Kebijakan tersebut merupakan instruksi langsung dari Wali Kota Bontang, Neni Moerniaeni, sebagai bagian dari komitmen untuk menjadikan Bontang sebagai kota sehat dan layak anak. Tujuannya jelas: meminimalisir paparan rokok, terutama di kalangan anak dan remaja yang rentan menjadi perokok pemula.
“Ini sudah jadi komitmen sejak awal Ibu Wali menjabat. Tidak boleh ada satu pun promosi rokok di ruang publik, apapun bentuknya,” kata Idrus, Penata Ahli Madya dari Dinas Penanaman Modal dan Pelayanan Terpadu Satu Pintu (DPM-PTSP), saat ditemui Rabu (11/6/2025).

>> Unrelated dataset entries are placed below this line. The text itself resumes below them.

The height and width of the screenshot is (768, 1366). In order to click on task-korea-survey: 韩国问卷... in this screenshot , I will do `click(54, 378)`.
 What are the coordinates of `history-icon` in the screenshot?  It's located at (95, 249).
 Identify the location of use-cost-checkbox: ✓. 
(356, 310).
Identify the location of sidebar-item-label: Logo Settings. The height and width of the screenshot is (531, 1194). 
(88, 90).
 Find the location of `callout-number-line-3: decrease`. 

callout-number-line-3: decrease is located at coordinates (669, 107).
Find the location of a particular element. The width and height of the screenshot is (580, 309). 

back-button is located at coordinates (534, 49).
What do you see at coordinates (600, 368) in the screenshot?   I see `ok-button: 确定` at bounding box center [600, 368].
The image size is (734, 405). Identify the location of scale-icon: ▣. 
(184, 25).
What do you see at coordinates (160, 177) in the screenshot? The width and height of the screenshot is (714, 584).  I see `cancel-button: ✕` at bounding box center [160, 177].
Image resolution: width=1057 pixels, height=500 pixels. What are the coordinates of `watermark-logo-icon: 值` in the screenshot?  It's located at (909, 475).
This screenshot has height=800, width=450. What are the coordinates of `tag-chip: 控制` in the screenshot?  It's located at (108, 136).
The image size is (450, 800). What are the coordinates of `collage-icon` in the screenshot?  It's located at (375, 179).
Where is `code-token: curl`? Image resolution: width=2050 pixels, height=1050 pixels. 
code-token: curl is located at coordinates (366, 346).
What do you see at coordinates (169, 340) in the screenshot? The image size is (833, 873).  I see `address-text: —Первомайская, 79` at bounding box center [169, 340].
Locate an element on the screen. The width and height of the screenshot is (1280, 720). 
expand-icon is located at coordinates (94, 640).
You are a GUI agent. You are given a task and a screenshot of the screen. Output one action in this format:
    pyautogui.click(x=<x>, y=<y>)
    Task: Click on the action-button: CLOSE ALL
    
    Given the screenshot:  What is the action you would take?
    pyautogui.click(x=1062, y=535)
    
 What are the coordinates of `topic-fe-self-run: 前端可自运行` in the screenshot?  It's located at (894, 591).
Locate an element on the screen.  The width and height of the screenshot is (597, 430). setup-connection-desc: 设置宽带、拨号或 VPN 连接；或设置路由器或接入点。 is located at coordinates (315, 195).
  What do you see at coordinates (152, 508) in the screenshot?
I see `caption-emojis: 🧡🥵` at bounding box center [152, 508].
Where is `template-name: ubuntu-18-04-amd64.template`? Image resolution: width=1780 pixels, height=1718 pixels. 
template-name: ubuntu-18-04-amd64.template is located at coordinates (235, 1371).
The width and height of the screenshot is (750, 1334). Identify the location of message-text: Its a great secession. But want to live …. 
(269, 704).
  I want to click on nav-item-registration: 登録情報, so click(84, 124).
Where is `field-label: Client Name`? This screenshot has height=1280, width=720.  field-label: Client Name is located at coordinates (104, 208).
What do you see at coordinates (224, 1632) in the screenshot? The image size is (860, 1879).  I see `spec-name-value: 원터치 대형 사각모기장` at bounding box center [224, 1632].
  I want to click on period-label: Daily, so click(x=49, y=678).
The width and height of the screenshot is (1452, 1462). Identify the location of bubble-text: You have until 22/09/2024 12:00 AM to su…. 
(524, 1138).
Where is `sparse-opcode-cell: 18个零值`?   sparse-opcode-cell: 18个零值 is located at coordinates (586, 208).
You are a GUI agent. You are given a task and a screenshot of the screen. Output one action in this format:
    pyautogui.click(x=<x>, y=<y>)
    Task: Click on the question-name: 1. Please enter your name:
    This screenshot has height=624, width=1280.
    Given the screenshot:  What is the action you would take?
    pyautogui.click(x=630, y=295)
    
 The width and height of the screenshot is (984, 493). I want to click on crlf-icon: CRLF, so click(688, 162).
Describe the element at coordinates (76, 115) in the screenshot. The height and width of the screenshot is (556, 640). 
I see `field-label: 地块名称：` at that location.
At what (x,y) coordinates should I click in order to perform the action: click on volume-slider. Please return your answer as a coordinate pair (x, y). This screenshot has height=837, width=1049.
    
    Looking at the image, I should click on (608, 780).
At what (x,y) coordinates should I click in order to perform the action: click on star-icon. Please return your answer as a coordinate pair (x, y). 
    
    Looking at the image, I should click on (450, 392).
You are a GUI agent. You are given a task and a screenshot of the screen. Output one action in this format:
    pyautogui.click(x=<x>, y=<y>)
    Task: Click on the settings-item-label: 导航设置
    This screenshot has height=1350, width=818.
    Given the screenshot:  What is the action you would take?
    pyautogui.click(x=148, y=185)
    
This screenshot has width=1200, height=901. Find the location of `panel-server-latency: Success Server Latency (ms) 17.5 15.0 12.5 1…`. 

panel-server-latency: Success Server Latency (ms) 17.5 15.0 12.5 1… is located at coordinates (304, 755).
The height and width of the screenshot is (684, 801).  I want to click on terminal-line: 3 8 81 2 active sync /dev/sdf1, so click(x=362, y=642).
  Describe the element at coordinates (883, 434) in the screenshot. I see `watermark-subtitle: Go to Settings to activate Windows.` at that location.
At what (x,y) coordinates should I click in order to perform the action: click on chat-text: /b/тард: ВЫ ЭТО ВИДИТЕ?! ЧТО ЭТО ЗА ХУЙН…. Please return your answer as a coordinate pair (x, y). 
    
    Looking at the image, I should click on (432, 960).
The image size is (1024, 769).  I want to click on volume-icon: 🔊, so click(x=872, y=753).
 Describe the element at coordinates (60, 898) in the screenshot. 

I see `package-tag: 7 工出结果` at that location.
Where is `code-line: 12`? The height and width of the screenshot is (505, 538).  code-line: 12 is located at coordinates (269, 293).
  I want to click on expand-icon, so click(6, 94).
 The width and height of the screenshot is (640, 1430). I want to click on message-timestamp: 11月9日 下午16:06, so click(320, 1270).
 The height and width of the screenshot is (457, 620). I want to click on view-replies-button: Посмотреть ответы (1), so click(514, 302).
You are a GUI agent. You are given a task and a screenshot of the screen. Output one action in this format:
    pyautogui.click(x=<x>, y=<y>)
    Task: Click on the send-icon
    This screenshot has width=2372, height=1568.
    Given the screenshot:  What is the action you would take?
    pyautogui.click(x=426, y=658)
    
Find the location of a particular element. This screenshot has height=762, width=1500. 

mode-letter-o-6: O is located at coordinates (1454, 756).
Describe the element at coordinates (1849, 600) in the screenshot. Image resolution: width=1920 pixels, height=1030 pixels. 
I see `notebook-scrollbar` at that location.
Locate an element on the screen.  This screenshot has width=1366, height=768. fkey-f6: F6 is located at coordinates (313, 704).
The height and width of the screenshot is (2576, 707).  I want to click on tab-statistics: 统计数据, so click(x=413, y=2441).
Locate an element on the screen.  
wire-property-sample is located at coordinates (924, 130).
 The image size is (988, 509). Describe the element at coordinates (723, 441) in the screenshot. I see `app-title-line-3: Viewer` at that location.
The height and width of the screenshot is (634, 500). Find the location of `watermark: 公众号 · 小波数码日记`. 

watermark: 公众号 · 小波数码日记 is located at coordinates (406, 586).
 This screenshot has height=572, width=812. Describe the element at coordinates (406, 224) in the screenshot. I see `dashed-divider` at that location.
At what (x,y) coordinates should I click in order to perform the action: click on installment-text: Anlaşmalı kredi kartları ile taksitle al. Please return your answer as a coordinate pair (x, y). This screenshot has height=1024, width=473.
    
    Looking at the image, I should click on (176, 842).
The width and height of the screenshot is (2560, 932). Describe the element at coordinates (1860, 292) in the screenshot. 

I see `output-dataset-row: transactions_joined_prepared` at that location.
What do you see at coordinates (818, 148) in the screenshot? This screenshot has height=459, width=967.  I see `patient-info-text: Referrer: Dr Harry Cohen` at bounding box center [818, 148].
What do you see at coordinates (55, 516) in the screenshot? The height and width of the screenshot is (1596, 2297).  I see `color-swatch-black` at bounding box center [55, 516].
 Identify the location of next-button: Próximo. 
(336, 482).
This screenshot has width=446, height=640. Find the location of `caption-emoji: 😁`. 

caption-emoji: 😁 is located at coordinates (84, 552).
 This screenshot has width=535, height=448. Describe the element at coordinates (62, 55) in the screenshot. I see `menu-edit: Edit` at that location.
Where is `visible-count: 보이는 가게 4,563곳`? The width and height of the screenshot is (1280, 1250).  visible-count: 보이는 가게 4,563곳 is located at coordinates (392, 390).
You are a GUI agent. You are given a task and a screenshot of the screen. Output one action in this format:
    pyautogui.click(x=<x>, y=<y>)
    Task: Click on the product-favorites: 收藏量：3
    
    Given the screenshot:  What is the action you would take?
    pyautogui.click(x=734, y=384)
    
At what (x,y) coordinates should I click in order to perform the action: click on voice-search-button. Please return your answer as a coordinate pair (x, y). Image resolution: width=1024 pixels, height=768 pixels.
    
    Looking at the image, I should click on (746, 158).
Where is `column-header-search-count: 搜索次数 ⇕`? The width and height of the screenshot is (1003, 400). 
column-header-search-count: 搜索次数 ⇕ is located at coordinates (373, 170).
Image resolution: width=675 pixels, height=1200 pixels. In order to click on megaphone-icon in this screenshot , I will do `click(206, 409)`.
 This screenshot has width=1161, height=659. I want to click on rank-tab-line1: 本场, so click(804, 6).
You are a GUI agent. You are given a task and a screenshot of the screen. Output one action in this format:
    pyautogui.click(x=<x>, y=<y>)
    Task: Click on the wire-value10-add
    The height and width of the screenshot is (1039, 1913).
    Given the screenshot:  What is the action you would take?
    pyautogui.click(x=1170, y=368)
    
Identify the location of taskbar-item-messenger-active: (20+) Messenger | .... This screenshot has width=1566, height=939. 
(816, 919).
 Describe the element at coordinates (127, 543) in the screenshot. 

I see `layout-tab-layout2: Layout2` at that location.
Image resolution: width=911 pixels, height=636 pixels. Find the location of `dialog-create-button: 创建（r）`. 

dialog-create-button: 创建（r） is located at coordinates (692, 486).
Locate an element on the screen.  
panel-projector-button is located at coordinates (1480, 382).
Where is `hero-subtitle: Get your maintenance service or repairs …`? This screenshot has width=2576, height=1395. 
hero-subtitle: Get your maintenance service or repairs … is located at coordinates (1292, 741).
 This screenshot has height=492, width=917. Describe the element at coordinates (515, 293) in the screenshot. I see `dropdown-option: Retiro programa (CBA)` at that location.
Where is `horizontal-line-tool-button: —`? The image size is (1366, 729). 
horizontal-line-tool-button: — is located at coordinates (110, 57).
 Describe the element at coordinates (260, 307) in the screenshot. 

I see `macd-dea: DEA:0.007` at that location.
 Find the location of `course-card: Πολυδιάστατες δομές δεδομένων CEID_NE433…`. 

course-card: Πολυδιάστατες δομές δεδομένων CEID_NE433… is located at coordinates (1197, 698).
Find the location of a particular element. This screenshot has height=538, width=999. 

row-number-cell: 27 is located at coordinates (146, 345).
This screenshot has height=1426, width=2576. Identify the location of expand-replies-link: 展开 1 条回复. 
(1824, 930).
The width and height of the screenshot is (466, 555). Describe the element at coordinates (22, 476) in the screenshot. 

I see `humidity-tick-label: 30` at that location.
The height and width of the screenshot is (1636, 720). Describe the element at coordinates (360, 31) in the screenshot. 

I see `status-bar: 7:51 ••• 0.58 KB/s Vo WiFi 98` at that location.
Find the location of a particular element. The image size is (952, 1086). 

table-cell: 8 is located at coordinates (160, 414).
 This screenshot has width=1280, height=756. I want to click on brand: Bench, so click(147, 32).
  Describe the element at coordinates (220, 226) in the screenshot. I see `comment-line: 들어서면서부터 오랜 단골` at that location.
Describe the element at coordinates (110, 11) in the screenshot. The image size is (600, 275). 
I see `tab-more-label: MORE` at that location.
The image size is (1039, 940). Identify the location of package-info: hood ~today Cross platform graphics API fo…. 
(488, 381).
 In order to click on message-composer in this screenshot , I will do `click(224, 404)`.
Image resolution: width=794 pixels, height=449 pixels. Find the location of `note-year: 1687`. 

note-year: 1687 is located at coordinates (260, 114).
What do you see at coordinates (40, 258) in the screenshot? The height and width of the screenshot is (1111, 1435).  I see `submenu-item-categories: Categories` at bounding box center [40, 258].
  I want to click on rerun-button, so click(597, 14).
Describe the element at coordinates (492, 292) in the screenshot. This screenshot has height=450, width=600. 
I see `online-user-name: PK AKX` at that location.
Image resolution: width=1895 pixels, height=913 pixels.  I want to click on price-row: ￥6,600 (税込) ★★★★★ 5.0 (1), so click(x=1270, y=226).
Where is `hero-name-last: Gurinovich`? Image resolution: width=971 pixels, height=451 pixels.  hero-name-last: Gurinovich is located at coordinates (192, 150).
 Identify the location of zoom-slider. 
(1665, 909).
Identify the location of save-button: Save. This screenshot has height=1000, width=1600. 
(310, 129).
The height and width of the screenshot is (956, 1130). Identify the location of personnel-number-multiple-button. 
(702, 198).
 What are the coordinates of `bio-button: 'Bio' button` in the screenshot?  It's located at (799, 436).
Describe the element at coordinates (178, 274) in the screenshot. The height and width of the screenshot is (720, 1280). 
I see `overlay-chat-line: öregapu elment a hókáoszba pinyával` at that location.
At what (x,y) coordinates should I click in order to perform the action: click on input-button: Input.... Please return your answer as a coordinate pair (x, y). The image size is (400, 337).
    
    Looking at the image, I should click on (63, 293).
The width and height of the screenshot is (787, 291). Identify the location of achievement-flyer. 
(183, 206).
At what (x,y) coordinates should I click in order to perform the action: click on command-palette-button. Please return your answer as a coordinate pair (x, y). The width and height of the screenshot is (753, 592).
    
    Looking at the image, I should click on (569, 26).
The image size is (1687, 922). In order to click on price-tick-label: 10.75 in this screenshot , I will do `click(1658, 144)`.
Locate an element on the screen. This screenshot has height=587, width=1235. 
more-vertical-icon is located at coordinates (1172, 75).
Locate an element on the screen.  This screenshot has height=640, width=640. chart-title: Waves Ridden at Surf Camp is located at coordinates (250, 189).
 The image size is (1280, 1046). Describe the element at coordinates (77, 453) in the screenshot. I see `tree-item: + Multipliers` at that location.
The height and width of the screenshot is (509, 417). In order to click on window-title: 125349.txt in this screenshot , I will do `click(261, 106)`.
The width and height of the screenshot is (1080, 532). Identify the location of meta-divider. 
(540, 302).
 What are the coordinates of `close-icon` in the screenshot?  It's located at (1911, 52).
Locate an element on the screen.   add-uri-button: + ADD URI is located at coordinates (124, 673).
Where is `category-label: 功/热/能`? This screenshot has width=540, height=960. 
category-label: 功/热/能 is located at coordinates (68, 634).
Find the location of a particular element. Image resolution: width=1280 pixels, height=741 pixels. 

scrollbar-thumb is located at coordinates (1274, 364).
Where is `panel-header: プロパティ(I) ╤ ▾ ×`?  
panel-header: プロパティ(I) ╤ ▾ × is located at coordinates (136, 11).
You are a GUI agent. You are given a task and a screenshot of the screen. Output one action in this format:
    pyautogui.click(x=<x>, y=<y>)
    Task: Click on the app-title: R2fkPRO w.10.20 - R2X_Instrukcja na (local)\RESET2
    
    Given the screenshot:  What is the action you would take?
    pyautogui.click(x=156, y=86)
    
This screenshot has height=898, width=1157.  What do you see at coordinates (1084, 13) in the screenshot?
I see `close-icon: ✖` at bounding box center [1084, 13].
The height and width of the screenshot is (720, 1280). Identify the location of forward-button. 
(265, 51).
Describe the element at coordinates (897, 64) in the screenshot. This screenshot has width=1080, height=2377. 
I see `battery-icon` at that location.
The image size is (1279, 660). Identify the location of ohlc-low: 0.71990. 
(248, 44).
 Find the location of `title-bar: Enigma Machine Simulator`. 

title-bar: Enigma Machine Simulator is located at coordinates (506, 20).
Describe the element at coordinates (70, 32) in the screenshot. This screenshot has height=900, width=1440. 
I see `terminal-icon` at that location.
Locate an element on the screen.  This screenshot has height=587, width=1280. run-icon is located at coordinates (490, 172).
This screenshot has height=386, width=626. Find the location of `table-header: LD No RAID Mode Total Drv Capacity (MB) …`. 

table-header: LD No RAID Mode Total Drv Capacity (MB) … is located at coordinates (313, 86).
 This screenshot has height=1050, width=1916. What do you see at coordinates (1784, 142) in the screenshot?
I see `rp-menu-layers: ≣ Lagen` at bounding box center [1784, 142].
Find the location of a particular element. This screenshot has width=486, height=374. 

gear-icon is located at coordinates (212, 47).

Begitu instruksi diturunkan, DPM-PTSP langsung menyurati para pemilik iklan rokok untuk mencabut materi promosi mereka. Respon cepat ditunjukkan para pemilik yang langsung menurunkan tiang iklan secara mandiri, tanpa perlu tindakan lebih lanjut dari pemerintah.
“Kalau tidak dicabut, kami yang akan bongkar. Tapi syukurnya, mereka kooperatif,” jelas Idrus.
DPM-PTSP juga memberikan sosialisasi kepada pemilik media iklan dan lahan, agar memahami aturan tegas ini. Menurut Idrus, semua bentuk iklan rokok yang masih dipasang setelah instruksi tersebut otomatis berstatus ilegal karena tidak akan diberikan izin tayang.
Sebagai langkah pengawasan, warga juga diajak berperan aktif. Jika melihat masih ada iklan rokok terpasang di Bontang, masyarakat diminta melaporkannya ke DPM-PTSP. Laporan ini nantinya akan diteruskan ke Satpol PP sebagai penegak Peraturan Daerah.
“Kalau ada yang lihat iklan rokok, silakan laporkan. Kami tindak lanjuti bersama Satpol,” pungkasnya.